# Short problem A
In the hydro data notebook, which station name goes with sensor id 271420501?
# Short problem B
Pick up the hydro data notebook right after its last line and keep writing it.
=== Passage given ===
In [1]:
import json
import pandas as pd
import numpy as np
from sqlalchemy import create_engine

In [2]:
# boilerplate code to connect to mysql server
username = 'xqi'
password = 'xqi_1234!'
host = '52.6.148.1'       
port = 3306              
engine = create_engine(f'mysql+pymysql://{username}:{password}@{host}:{port}')

In [3]:
# load station dict from data/station_dict.json as a dictionary
with open('data/station_dict.json', 'r') as file:
    data = json.load(file)
data

{'1836026195': 'INDIAN RIVER INLET Lvl',
 '1836026194': 'INDIAN RIVER AT ROSEDALE BEACH Lvl',
 '271420501': 'LEWES Lvl',
 '1836026192': 'UNNAMED DITCH ON FRED HUDSON ROAD Lvl',
 '1836026191': 'LITTLE ASSAWOMAN BAY Lvl',
 '1836026193': 'VINES CREEK Lvl',
 '1413617665': 'REHOBOTH BAY AT DEWEY BEACH, DE Lvl'}

In [4]:
data.keys()  # should be a list of sensor ids

dict_keys(['1836026195', '1836026194', '271420501', '1836026192', '1836026191', '1836026193', '1413617665'])

In [5]:
def clean_hydro_data(df):
    """
    Clean hydro data by:
    1. Setting seconds to 0 for all collect_time values
    2. Removing duplicate timestamps
    3. Sorting by time
    4. Basic data validation
    
    Args:
        df: DataFrame with 'collect_time' column
    
    Returns:
        cleaned DataFrame
    """
    print(f"Original data shape: {df.shape}")
    print(f"Original time range: {df['collect_time'].min()} to {df['collect_time'].max()}")
    
    # Make a copy to avoid modifying original data
    df_cleaned = df.copy()
    
    # Convert collect_time to datetime if it's not already
    if df_cleaned['collect_time'].dtype == 'object':
        df_cleaned['collect_time'] = pd.to_datetime(df_cleaned['collect_time'])
    
    # Step 1: Set seconds to 0 (normalize to minute precision)
    print("\nStep 1: Normalizing collect_time to minute precision (setting seconds to 0)")
    original_times = df_cleaned['collect_time'].head(5)
    print(f"Original times (first 5): {list(original_times)}")
    
    df_cleaned['collect_time'] = df_cleaned['collect_time'].dt.floor('min')
    
    normalized_times = df_cleaned['collect_time'].head(5)
=== Data section ===
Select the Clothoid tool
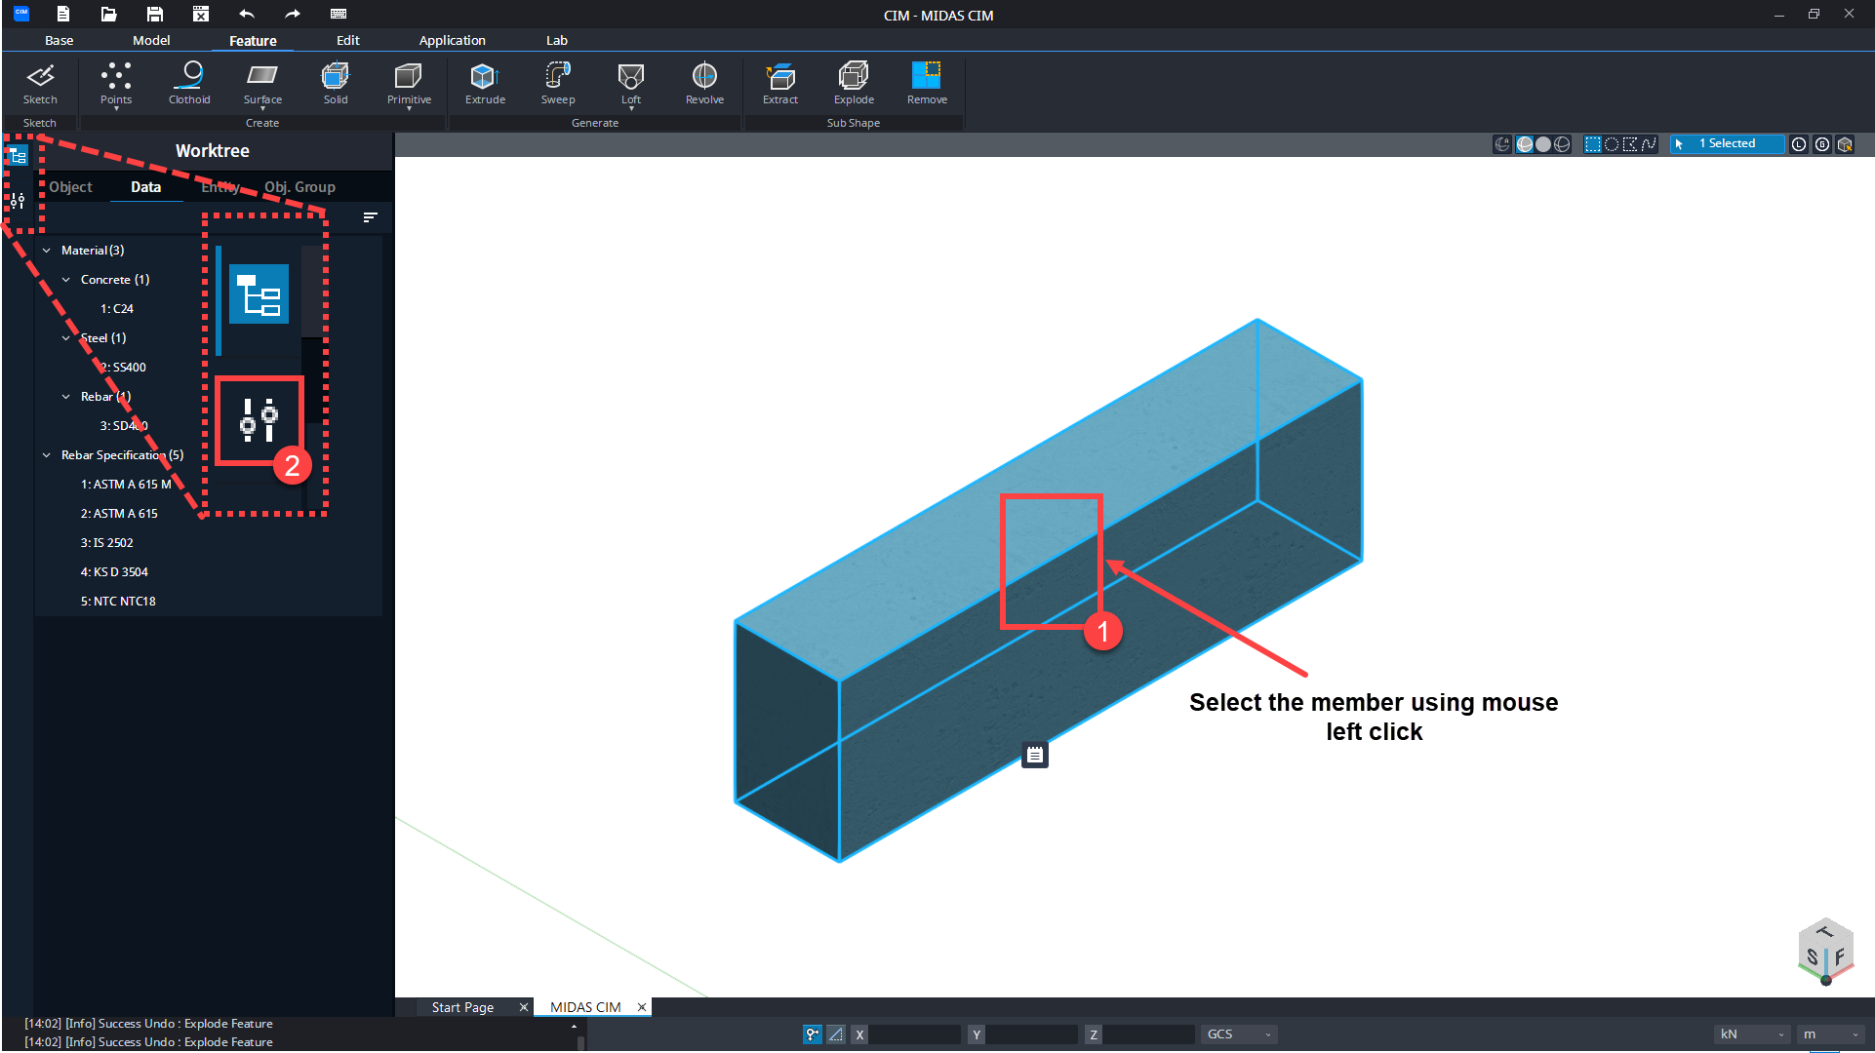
===
# Exercise output A
LEWES Lvl

# Exercise output B
    print(f"Normalized times (first 5): {list(normalized_times)}")
    
    # Step 2: Check for and remove duplicates
    print(f"\nStep 2: Checking for duplicate timestamps")
    duplicates_before = df_cleaned.duplicated(subset=['collect_time']).sum()
    print(f"Found {duplicates_before} duplicate timestamps")
    
    if duplicates_before > 0:
        # Show some examples of duplicates
        duplicate_times = df_cleaned[df_cleaned.duplicated(subset=['collect_time'], keep=False)]['collect_time'].value_counts().head(3)
        print(f"Most common duplicate times (top 3):")
        for time, count in duplicate_times.items():
            print(f"  {time}: {count} occurrences")
            
        # Remove duplicates (keep first occurrence)
        df_cleaned = df_cleaned.drop_duplicates(subset=['collect_time'], keep='first')
        print(f"Removed {duplicates_before} duplicate timestamps")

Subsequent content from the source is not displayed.